1. Field of the Invention
This invention relates to an optical unit for use in an image forming apparatus, more specifically, an optical unit for guiding a light beam from a laser element to a recording medium via a group of lenses and an optical deflector.
2. Description of the Related Art
An image forming apparatus represented by a laser beam printer apparatus includes an optical unit for supplying a laser beam having a desired beam spot size to a recording medium.
In the optical unit, a light beam emitted from a laser element serving as a light source is converted through a first optical system to a parallel beam or a convergent beam having a desired beam spot size. The light beam with the desired beam spot size is deflected by an optical deflector. The beam spot size of the deflected light beam is adjusted by a second optical system to a beam spot size suitable for use in a printer apparatus, and the light beam is focused on the recording medium.
The first optical system has, in combination, an aspherical glass lens, plastic lens, etc., for changing the beam spot size of the light beam traveling from the laser to the deflector to a desired size. The aspherical glass lens and plastic lens are integrally assembled via a support member such as a lens barrel. The deflector has a reflecting mirror(s) or polygonal mirror which has a flat surface or curved surface and is rotated by a motor, etc. The second optical system includes an f.theta. lens for making the rotation angle of the mirror proportional to the distance from the optical axis center in the main scan direction of the light beam focused on the recording medium or photoconductor, with respect to the light beam traveling from the optical deflector to the photoconductor.
In the optical unit, in order to keep an optimum beam spot size of the light beam traveling from the laser to the deflector, at least one of the lenses of the first optical system is designed to be movable along the optical axis. In this case, the movable lens is moved along the optical axis, thereby maintaining an optimum beam spot size.
There is a case where at least one lens (a glass lens in general) of the first optical system and the laser element are arranged integrally via a lens barrel. In this case, the beam spot size of the light beam is not easily affected by a variation in temperature or humidity.
On the other hand, the lens barrel is generally secured, via a leaf spring and screw, to a holding member for securing the base or lens barrel of the optical unit.
However, since at least one lens (or lens barrel) of the first optical system is movable, the position of the lens (in particular the lens barrel) may be displaced when slight vibration or shock acts on either the lens barrel or optical unit or when the printer apparatus is moved roughly. This poses a serious problem in maintaining the optimal beam spot size.
Even where the lens barrel (lens) is fixed, for example, to the leaf spring by an adhesive, if the urging force of the leaf spring upon the lens barrel is strong, the lens barrel may be displaced by the urging force of the leaf spring. In addition, when the amount of the adhesive is small, the lens barrel may easily be affected by vibration or shock.
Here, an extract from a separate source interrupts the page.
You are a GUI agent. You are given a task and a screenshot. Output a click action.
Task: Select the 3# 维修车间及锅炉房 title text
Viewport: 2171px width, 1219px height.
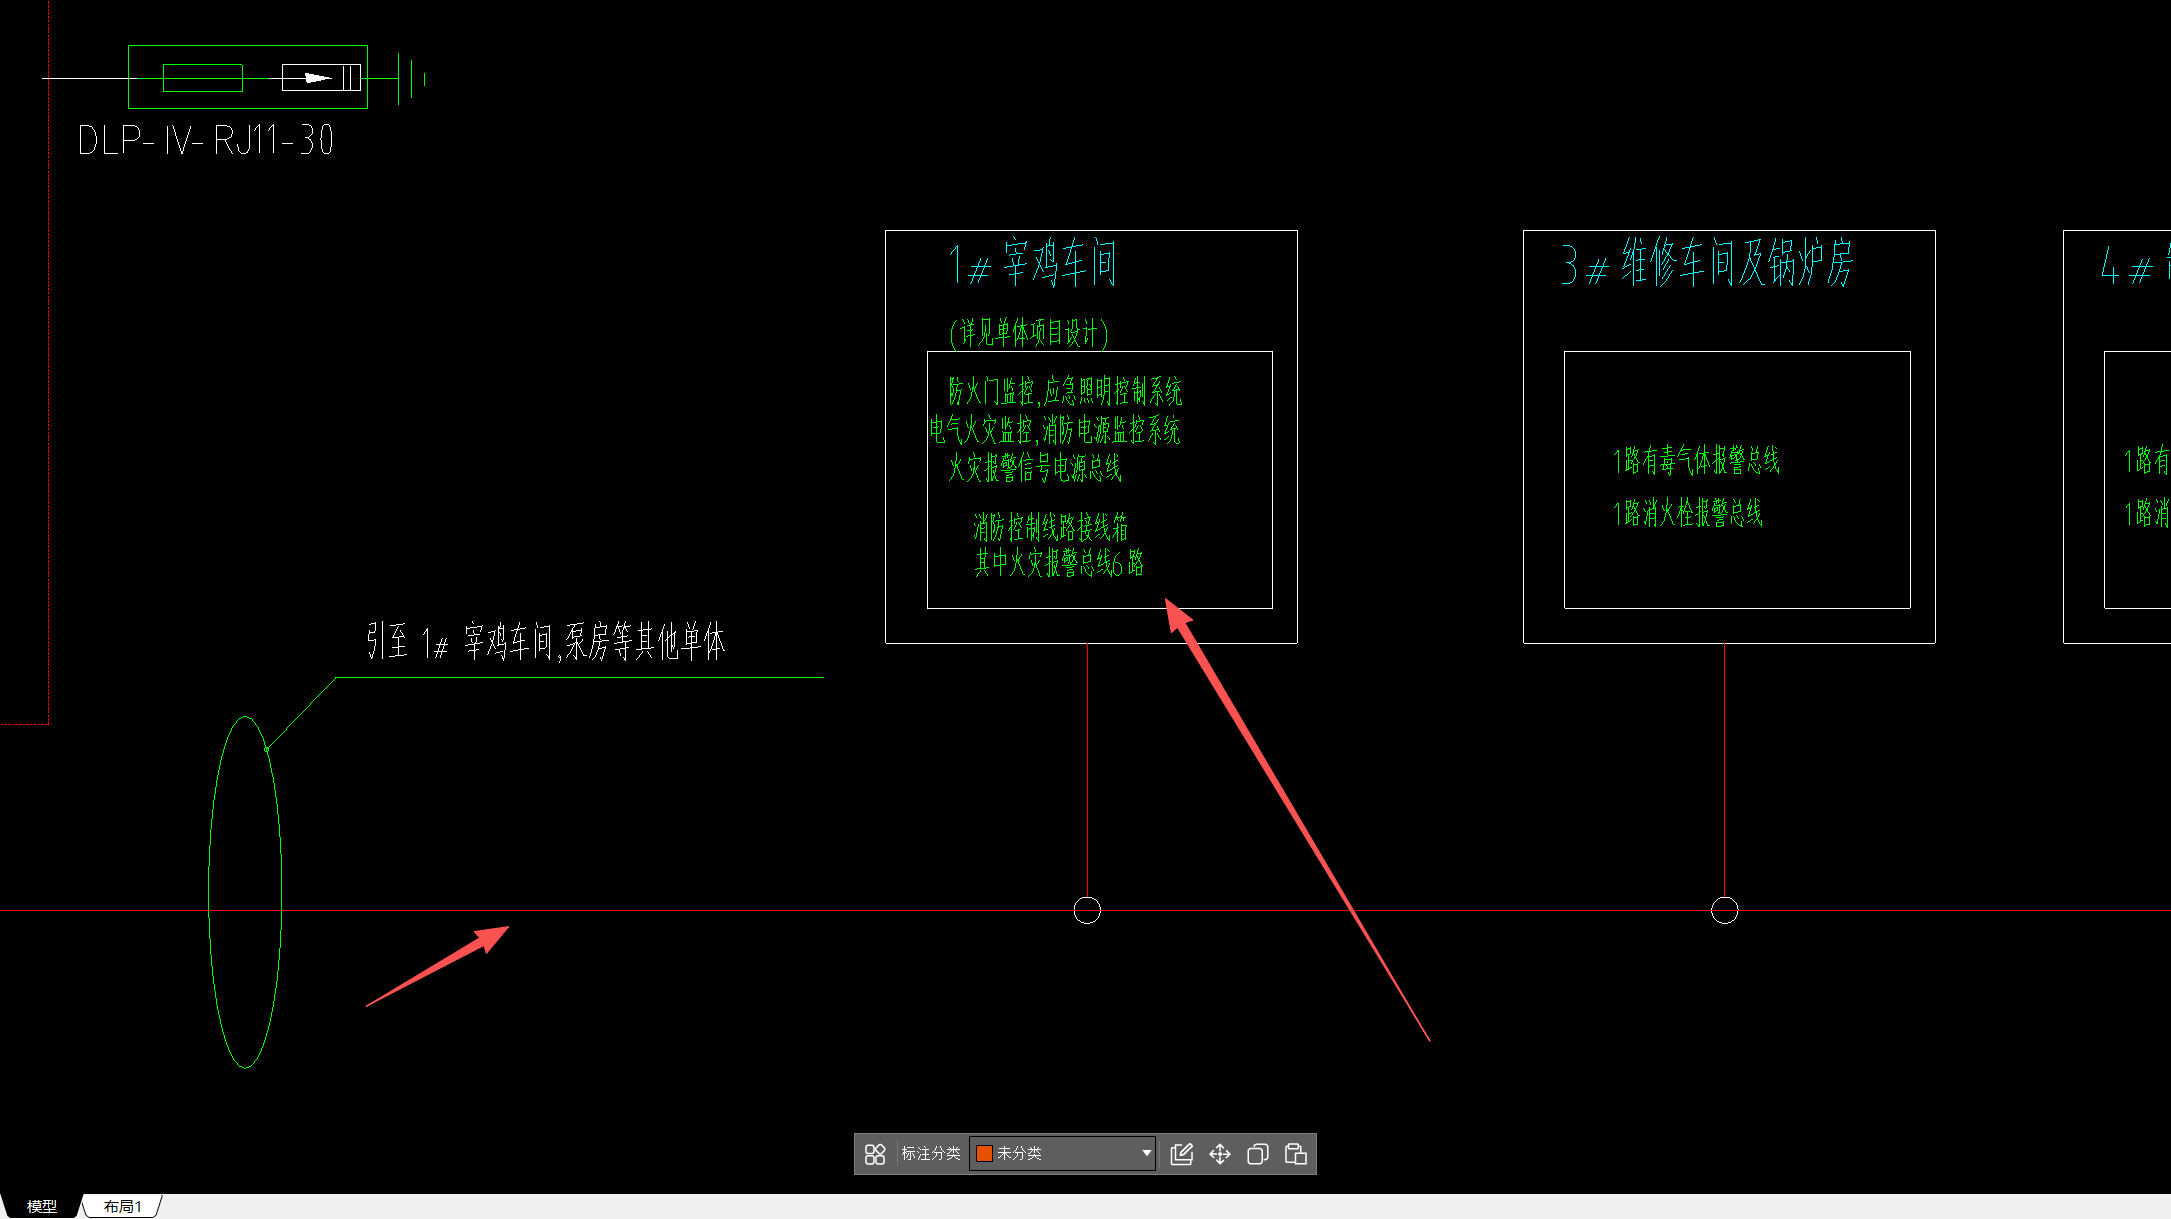tap(1707, 264)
The displacement of the fixed lens (in particular the lens barrel) causes, for example, a decrease in resolution of output characters or figures, deformation of characters or distortion of figures, when the optical unit is built in the printer apparatus. In addition, when the position of the lens barrel is displaced, the optical unit, in usual cases, must be re-assembled by using many checking devices. As a result, the printer apparatus cannot be used for a long time. In the case where the optical unit is replaced, instead of re-assembling the optical unit, the cost of outputs (hard copies) obtained by the printer apparatus increases remarkably since the optical unit is very expensive.